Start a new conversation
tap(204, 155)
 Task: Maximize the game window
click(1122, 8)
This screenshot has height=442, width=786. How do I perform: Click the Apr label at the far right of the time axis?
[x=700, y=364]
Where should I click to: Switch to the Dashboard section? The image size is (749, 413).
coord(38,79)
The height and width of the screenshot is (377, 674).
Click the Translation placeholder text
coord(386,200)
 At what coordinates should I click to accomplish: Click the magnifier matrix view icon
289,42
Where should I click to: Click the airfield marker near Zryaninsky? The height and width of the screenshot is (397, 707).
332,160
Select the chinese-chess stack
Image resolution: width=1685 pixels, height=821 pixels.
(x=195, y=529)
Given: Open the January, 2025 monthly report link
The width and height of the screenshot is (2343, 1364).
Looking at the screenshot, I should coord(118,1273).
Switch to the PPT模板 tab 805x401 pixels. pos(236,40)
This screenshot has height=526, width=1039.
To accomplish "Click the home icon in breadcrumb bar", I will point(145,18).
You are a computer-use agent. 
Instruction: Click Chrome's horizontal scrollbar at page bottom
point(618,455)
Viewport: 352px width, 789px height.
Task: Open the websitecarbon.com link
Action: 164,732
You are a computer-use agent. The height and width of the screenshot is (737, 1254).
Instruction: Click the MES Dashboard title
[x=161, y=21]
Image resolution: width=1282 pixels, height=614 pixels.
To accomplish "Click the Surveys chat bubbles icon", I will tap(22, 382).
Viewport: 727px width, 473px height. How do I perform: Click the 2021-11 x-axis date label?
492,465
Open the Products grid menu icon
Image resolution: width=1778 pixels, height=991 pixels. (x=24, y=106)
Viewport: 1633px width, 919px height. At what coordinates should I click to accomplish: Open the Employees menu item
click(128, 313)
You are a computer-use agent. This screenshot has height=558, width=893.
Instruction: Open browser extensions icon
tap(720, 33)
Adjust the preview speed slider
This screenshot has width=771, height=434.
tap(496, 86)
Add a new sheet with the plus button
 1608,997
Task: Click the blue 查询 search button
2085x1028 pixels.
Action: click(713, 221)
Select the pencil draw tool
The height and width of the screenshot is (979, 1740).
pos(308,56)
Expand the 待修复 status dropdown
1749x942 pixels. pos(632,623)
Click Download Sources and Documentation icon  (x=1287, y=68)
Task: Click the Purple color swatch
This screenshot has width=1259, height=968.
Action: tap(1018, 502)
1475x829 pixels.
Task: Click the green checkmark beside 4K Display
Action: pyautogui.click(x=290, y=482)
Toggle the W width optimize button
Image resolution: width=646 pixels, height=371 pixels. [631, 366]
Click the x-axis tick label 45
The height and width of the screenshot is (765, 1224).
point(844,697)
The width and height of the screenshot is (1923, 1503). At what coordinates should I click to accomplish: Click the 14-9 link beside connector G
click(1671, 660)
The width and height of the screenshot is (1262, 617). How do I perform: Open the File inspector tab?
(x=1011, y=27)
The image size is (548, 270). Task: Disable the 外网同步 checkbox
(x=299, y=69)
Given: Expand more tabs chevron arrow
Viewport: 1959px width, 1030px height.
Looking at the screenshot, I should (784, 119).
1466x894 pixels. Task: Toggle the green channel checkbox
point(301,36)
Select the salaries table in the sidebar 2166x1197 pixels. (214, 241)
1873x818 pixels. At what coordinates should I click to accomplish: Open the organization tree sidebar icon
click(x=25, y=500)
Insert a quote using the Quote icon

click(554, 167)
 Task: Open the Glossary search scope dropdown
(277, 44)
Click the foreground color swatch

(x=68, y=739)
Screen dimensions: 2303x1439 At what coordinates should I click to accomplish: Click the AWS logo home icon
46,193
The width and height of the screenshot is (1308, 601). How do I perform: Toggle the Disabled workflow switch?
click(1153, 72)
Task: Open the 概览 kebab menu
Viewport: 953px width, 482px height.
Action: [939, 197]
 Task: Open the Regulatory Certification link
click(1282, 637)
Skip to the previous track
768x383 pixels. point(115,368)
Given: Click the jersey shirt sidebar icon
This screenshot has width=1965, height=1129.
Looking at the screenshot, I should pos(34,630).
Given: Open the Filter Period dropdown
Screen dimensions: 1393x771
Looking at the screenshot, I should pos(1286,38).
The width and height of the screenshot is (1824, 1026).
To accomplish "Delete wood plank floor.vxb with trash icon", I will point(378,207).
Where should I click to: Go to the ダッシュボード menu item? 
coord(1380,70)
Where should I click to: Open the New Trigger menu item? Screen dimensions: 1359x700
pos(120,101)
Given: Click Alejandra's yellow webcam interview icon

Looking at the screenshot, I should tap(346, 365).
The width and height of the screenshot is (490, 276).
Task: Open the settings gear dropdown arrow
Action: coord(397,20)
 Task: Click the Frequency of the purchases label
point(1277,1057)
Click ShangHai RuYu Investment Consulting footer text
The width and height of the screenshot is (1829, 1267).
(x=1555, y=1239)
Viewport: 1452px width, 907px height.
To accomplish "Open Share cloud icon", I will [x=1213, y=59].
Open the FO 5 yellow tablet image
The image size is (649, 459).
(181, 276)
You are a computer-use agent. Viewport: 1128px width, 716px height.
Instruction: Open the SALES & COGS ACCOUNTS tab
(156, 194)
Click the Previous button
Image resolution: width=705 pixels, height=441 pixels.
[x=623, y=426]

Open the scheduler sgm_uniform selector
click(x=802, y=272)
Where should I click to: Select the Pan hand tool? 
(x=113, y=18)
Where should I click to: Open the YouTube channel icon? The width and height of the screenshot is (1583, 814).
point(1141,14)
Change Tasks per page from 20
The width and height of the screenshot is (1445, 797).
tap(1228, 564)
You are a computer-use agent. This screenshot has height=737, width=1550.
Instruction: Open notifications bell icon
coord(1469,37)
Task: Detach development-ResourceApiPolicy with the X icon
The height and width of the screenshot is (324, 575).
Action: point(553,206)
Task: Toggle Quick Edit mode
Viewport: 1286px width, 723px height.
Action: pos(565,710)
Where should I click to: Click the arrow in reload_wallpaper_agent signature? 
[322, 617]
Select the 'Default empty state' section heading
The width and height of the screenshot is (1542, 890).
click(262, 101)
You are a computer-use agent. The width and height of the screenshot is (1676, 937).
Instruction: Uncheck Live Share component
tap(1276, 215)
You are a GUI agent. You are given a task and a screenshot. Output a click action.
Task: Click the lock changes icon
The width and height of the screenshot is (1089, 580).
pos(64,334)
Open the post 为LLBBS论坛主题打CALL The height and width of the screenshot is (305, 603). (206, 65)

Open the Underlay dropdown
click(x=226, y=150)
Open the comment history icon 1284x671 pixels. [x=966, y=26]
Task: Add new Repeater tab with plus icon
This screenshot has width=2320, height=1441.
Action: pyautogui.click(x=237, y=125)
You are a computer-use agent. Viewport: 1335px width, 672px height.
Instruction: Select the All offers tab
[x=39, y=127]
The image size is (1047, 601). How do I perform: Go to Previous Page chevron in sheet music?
※ ※ ※
> [REQUIREMENT]
Return each entry above exactly, leaving none out.

> [RESULT FOR THIS EXERCISE]
Start a new conversation
tap(204, 155)
 Task: Maximize the game window
click(1122, 8)
This screenshot has height=442, width=786. How do I perform: Click the Apr label at the far right of the time axis?
[x=700, y=364]
Where should I click to: Switch to the Dashboard section? The image size is (749, 413).
coord(38,79)
The height and width of the screenshot is (377, 674).
Click the Translation placeholder text
coord(386,200)
 At what coordinates should I click to accomplish: Click the magnifier matrix view icon
289,42
Where should I click to: Click the airfield marker near Zryaninsky? The height and width of the screenshot is (397, 707).
332,160
Select the chinese-chess stack
Image resolution: width=1685 pixels, height=821 pixels.
(x=195, y=529)
Given: Open the January, 2025 monthly report link
The width and height of the screenshot is (2343, 1364).
Looking at the screenshot, I should coord(118,1273).
Switch to the PPT模板 tab 805x401 pixels. pos(236,40)
This screenshot has height=526, width=1039.
To accomplish "Click the home icon in breadcrumb bar", I will point(145,18).
You are a computer-use agent. 
Instruction: Click Chrome's horizontal scrollbar at page bottom
point(618,455)
Viewport: 352px width, 789px height.
Task: Open the websitecarbon.com link
Action: 164,732
You are a computer-use agent. The height and width of the screenshot is (737, 1254).
Instruction: Click the MES Dashboard title
[x=161, y=21]
Image resolution: width=1282 pixels, height=614 pixels.
To accomplish "Click the Surveys chat bubbles icon", I will tap(22, 382).
Viewport: 727px width, 473px height. How do I perform: Click the 2021-11 x-axis date label?
492,465
Open the Products grid menu icon
Image resolution: width=1778 pixels, height=991 pixels. (x=24, y=106)
Viewport: 1633px width, 919px height. At what coordinates should I click to accomplish: Open the Employees menu item
click(128, 313)
You are a computer-use agent. This screenshot has height=558, width=893.
Instruction: Open browser extensions icon
tap(720, 33)
Adjust the preview speed slider
This screenshot has width=771, height=434.
tap(496, 86)
Add a new sheet with the plus button
 1608,997
Task: Click the blue 查询 search button
2085x1028 pixels.
Action: click(713, 221)
Select the pencil draw tool
The height and width of the screenshot is (979, 1740).
pos(308,56)
Expand the 待修复 status dropdown
1749x942 pixels. pos(632,623)
Click Download Sources and Documentation icon  (x=1287, y=68)
Task: Click the Purple color swatch
This screenshot has width=1259, height=968.
Action: tap(1018, 502)
1475x829 pixels.
Task: Click the green checkmark beside 4K Display
Action: pyautogui.click(x=290, y=482)
Toggle the W width optimize button
Image resolution: width=646 pixels, height=371 pixels. [631, 366]
Click the x-axis tick label 45
The height and width of the screenshot is (765, 1224).
point(844,697)
The width and height of the screenshot is (1923, 1503). At what coordinates should I click to accomplish: Click the 14-9 link beside connector G
click(1671, 660)
The width and height of the screenshot is (1262, 617). How do I perform: Open the File inspector tab?
(x=1011, y=27)
The image size is (548, 270). Task: Disable the 外网同步 checkbox
(x=299, y=69)
Given: Expand more tabs chevron arrow
Viewport: 1959px width, 1030px height.
Looking at the screenshot, I should (784, 119).
1466x894 pixels. Task: Toggle the green channel checkbox
point(301,36)
Select the salaries table in the sidebar 2166x1197 pixels. (214, 241)
1873x818 pixels. At what coordinates should I click to accomplish: Open the organization tree sidebar icon
click(x=25, y=500)
Insert a quote using the Quote icon

click(554, 167)
 Task: Open the Glossary search scope dropdown
(277, 44)
Click the foreground color swatch

(x=68, y=739)
Screen dimensions: 2303x1439 At what coordinates should I click to accomplish: Click the AWS logo home icon
46,193
The width and height of the screenshot is (1308, 601). How do I perform: Toggle the Disabled workflow switch?
click(1153, 72)
Task: Open the 概览 kebab menu
Viewport: 953px width, 482px height.
Action: [939, 197]
 Task: Open the Regulatory Certification link
click(1282, 637)
Skip to the previous track
768x383 pixels. point(115,368)
Given: Click the jersey shirt sidebar icon
This screenshot has width=1965, height=1129.
Looking at the screenshot, I should pos(34,630).
Given: Open the Filter Period dropdown
Screen dimensions: 1393x771
Looking at the screenshot, I should pos(1286,38).
The width and height of the screenshot is (1824, 1026).
To accomplish "Delete wood plank floor.vxb with trash icon", I will point(378,207).
Where should I click to: Go to the ダッシュボード menu item? 
coord(1380,70)
Where should I click to: Open the New Trigger menu item? Screen dimensions: 1359x700
pos(120,101)
Given: Click Alejandra's yellow webcam interview icon

Looking at the screenshot, I should tap(346, 365).
The width and height of the screenshot is (490, 276).
Task: Open the settings gear dropdown arrow
Action: coord(397,20)
 Task: Click the Frequency of the purchases label
point(1277,1057)
Click ShangHai RuYu Investment Consulting footer text
The width and height of the screenshot is (1829, 1267).
(x=1555, y=1239)
Viewport: 1452px width, 907px height.
To accomplish "Open Share cloud icon", I will [x=1213, y=59].
Open the FO 5 yellow tablet image
The image size is (649, 459).
(181, 276)
You are a computer-use agent. Viewport: 1128px width, 716px height.
Instruction: Open the SALES & COGS ACCOUNTS tab
(156, 194)
Click the Previous button
Image resolution: width=705 pixels, height=441 pixels.
[x=623, y=426]

Open the scheduler sgm_uniform selector
click(x=802, y=272)
Where should I click to: Select the Pan hand tool? 
(x=113, y=18)
Where should I click to: Open the YouTube channel icon? The width and height of the screenshot is (1583, 814).
point(1141,14)
Change Tasks per page from 20
The width and height of the screenshot is (1445, 797).
tap(1228, 564)
You are a computer-use agent. This screenshot has height=737, width=1550.
Instruction: Open notifications bell icon
coord(1469,37)
Task: Detach development-ResourceApiPolicy with the X icon
The height and width of the screenshot is (324, 575).
Action: point(553,206)
Task: Toggle Quick Edit mode
Viewport: 1286px width, 723px height.
Action: pos(565,710)
Where should I click to: Click the arrow in reload_wallpaper_agent signature? 
[322, 617]
Select the 'Default empty state' section heading
The width and height of the screenshot is (1542, 890).
click(262, 101)
You are a computer-use agent. The width and height of the screenshot is (1676, 937).
Instruction: Uncheck Live Share component
tap(1276, 215)
You are a GUI agent. You are given a task and a screenshot. Output a click action.
Task: Click the lock changes icon
The width and height of the screenshot is (1089, 580).
pos(64,334)
Open the post 为LLBBS论坛主题打CALL The height and width of the screenshot is (305, 603). (206, 65)

Open the Underlay dropdown
click(x=226, y=150)
Open the comment history icon 1284x671 pixels. [x=966, y=26]
Task: Add new Repeater tab with plus icon
This screenshot has width=2320, height=1441.
Action: pyautogui.click(x=237, y=125)
You are a computer-use agent. Viewport: 1335px width, 672px height.
Instruction: Select the All offers tab
[x=39, y=127]
The image size is (1047, 601). How do I perform: Go to Previous Page chevron in sheet music?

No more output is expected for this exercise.